### Requirements
A. In the text on puppy biting, what kind of game should wait until the dog is much bigger and understands "off" or "leave it"?
B. Rewrite the text on puppy biting from "Biting is play" to "instead of people.", swapping "lead line" for "leash".

### Source passage
Sleep is part of it no doubt but not all of it. Rufus was horribly bitey, way over the top, relentless and fiendish.

Biting is play practice for their lives as big wolves. They need to learn to hunt, kill, eviscerate and then chomp big bones. They also need to relieve the pain as they teeth and strengthen their teeth and jaws. It is totally normal and instinctual, so do not think of it as aggression towards you.

Big dogs can NEVER chase or hunt people, no matter what the size. So never let them do this, substituting a ball or toy to chase, keeping a lead line on them in the house and putting them in a safe time out if they get over the top will help them learn this.

Big dogs love to eviscerate their toys, so have plenty of rag style ropes, plush toys to unstuff and that sort of thing, but no tug games until they are much bigger and understand "off" or "leave it".

Chomping up big bones is also what wolves do so have lots and lots of things for them to mouth and chew on instead of people.

### Record list
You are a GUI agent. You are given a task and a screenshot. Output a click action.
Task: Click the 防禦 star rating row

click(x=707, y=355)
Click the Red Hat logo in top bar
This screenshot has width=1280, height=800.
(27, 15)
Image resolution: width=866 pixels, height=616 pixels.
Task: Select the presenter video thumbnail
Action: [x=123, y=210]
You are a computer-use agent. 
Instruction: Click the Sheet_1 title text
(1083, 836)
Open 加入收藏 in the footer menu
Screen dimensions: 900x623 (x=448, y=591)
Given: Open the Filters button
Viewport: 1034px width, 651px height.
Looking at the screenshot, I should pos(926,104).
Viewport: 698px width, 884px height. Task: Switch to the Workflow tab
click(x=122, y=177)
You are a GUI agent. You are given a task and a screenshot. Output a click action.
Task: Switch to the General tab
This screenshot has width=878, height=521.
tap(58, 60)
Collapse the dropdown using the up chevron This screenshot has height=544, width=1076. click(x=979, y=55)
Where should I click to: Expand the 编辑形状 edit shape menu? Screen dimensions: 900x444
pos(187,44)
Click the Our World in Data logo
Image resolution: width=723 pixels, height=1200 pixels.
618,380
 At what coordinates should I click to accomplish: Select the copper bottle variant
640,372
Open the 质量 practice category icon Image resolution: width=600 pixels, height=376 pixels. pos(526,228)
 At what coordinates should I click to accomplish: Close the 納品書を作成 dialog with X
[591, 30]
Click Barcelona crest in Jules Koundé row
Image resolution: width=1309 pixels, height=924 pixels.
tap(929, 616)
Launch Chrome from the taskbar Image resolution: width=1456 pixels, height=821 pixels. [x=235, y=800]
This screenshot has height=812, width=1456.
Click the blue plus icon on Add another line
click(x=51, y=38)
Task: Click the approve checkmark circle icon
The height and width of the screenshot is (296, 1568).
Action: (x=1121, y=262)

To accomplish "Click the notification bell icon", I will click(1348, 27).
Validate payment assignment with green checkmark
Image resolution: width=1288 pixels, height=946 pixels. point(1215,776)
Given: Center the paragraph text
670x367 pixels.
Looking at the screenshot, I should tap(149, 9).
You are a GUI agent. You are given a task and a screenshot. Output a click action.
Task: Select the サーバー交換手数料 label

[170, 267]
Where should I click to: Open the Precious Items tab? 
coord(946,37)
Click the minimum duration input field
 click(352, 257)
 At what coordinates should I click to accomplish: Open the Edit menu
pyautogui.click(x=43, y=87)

### Responses by task
A. Tug games.

B.
Biting is play practice for their lives as big wolves. They need to learn to hunt, kill, eviscerate and then chomp big bones. They also need to relieve the pain as they teeth and strengthen their teeth and jaws. It is totally normal and instinctual, so do not think of it as aggression towards you.

Big dogs can NEVER chase or hunt people, no matter what the size. So never let them do this, substituting a ball or toy to chase, keeping a leash on them in the house and putting them in a safe time out if they get over the top will help them learn this.

Big dogs love to eviscerate their toys, so have plenty of rag style ropes, plush toys to unstuff and that sort of thing, but no tug games until they are much bigger and understand "off" or "leave it".

Chomping up big bones is also what wolves do so have lots and lots of things for them to mouth and chew on instead of people.